WORK TO COMPLETE>
A) From the study summary on INPP5E and Hedgehog signaling, list every method given under "Main Methods."
B) Extend the study summary on INPP5E and Hedgehog signaling, starting after its last result about Smoothened levels.

SELECTED EXCERPT>
Purpose of the Study:

  • To elucidate the function of INPP5E at cilia and its role in Hedgehog signaling.
  • To investigate the molecular mechanisms underlying Inpp5e deficiency-induced ciliopathy phenotypes.

Main Methods:

  • Utilized mouse genetics to study Inpp5e knockout embryos.
  • Analyzed Hedgehog signaling pathways and cilia function in Inpp5e-deficient cells.
  • Investigated the localization and function of INPP5E using wild-type and mutant forms.

Main Results:

  • Inpp5e knockout embryos displayed aberrant Hedgehog signaling and developmental defects.
  • Increased Hedgehog signaling partially rescued ciliopathy phenotypes in Inpp5e knockout mice.
  • Absence of INPP5E led to phosphoinositide accumulation at the cilia transition zone (TZ), impairing TZ protein recruitment and Smoothened levels.

ENTRIES SUPPLIED>
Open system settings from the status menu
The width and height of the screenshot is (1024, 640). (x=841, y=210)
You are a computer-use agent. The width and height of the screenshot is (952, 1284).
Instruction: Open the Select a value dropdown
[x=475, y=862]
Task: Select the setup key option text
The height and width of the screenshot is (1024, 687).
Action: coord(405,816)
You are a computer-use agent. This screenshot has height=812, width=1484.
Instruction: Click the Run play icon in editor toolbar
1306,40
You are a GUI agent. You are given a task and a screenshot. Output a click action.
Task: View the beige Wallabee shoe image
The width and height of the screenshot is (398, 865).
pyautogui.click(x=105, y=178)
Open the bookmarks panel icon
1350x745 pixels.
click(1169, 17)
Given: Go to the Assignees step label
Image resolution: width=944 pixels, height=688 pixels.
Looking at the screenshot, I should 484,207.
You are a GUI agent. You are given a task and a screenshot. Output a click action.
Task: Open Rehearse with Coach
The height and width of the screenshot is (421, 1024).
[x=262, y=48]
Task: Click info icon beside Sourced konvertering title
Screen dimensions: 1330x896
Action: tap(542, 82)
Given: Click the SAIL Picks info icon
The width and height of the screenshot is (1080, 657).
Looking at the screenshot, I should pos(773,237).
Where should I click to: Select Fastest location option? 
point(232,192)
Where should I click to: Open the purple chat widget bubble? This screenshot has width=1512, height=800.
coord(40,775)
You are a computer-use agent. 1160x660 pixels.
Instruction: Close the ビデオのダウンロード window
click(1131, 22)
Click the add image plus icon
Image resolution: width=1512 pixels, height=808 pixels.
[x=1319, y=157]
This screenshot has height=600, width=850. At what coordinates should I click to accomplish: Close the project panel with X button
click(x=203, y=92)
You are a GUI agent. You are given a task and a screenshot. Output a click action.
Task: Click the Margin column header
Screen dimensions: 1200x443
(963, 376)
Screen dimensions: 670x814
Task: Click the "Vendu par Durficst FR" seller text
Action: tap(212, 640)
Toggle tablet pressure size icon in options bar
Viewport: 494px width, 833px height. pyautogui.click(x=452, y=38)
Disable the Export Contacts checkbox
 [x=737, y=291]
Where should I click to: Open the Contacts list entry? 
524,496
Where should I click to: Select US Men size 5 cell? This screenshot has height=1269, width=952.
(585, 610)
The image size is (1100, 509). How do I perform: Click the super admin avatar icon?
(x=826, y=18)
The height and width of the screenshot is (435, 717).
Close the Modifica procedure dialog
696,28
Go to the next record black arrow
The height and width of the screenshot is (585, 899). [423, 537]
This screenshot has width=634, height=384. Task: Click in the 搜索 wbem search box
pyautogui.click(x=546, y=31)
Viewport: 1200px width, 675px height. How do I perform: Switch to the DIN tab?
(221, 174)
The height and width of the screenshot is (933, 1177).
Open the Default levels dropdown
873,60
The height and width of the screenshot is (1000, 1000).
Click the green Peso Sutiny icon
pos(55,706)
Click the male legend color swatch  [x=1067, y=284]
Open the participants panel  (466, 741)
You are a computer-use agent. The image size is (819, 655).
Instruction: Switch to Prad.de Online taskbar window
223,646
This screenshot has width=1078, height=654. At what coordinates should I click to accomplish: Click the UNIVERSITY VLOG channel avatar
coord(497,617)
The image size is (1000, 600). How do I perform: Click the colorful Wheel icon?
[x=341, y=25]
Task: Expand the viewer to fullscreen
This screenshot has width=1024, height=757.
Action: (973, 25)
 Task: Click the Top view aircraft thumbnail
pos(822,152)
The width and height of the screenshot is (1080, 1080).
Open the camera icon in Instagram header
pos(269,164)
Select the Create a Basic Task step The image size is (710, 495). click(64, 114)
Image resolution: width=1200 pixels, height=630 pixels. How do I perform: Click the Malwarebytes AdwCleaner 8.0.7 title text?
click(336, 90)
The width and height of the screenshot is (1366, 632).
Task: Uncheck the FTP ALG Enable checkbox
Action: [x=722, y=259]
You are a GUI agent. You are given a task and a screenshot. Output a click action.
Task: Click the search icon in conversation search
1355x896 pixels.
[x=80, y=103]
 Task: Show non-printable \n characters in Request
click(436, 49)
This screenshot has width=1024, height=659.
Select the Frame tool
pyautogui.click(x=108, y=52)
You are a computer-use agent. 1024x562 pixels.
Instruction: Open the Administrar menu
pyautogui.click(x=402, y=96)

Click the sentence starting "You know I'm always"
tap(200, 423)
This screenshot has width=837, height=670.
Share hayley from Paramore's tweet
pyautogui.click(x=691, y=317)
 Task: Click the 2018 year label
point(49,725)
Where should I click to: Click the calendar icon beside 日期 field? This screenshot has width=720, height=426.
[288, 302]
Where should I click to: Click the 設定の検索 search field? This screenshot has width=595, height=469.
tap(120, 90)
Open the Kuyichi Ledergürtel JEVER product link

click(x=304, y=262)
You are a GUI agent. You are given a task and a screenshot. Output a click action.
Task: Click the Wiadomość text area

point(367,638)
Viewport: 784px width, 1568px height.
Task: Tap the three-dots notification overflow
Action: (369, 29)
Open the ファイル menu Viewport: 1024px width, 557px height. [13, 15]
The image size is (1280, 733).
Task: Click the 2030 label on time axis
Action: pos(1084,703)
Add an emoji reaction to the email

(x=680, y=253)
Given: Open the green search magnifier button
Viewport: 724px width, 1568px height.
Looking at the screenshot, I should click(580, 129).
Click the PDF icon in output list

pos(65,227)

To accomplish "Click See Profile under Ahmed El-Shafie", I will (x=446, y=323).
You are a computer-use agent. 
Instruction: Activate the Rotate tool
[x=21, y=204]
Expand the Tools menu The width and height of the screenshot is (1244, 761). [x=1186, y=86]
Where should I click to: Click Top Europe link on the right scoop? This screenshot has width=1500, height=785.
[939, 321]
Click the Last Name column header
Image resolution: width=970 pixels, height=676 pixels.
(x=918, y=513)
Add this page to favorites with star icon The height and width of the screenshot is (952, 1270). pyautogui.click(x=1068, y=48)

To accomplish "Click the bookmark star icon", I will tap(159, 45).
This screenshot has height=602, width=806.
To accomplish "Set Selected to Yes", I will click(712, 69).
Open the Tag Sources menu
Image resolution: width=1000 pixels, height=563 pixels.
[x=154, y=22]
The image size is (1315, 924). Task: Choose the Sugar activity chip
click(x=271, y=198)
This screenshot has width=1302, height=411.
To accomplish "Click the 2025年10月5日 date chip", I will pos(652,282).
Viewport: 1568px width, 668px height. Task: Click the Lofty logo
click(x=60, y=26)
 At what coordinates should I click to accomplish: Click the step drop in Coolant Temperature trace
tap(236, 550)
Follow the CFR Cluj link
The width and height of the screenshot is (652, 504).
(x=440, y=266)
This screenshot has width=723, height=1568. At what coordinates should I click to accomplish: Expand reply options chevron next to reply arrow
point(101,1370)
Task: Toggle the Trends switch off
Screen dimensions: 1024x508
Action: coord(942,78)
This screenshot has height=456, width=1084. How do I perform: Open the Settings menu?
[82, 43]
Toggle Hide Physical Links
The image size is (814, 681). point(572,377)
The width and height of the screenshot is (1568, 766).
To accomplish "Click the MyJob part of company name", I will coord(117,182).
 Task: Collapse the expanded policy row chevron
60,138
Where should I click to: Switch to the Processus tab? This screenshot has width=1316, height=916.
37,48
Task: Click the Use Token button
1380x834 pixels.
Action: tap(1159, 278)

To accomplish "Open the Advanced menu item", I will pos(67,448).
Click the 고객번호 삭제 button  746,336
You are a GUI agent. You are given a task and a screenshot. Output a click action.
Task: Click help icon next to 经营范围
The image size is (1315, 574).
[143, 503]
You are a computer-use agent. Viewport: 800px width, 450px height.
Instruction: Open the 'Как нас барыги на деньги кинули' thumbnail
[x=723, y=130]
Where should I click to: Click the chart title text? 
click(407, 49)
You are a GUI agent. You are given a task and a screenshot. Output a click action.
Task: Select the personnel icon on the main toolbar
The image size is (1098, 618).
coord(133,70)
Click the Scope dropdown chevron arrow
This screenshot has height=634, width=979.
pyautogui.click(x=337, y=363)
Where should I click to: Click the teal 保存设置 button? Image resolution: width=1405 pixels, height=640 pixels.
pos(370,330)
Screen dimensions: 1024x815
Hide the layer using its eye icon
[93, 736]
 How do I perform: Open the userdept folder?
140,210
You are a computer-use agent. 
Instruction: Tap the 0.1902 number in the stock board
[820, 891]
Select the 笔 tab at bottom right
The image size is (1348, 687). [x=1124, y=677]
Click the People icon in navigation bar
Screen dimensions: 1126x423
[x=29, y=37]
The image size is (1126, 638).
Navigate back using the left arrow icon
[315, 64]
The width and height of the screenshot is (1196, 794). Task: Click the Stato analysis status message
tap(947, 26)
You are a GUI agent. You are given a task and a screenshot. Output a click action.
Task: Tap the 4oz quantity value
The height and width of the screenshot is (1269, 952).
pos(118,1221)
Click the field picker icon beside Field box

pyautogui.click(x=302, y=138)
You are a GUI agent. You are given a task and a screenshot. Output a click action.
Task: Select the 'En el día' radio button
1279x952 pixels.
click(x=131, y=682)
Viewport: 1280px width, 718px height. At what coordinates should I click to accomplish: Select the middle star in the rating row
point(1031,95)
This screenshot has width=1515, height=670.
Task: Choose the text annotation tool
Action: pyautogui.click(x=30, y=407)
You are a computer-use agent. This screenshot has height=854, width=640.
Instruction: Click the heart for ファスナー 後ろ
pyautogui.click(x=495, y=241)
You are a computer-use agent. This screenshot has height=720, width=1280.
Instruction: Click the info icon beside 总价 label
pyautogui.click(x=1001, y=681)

TASK RESULTS>
A)
- Utilized mouse genetics to study Inpp5e knockout embryos.
- Analyzed Hedgehog signaling pathways and cilia function in Inpp5e-deficient cells.
- Investigated the localization and function of INPP5E using wild-type and mutant forms.

B)
  • Restoration of INPP5E function normalized TZ organization and Smoothened localization.

Conclusions:

  • INPP5E is essential for maintaining cilia transition zone function and regulating Hedgehog signaling during embryonic development.
  • INPP5E acts as a critical link between phosphoinositide metabolism and Hedgehog signaling at the cilia.
  • Dysfunctional INPP5E contributes to ciliopathies by disrupting cilia signaling pathways.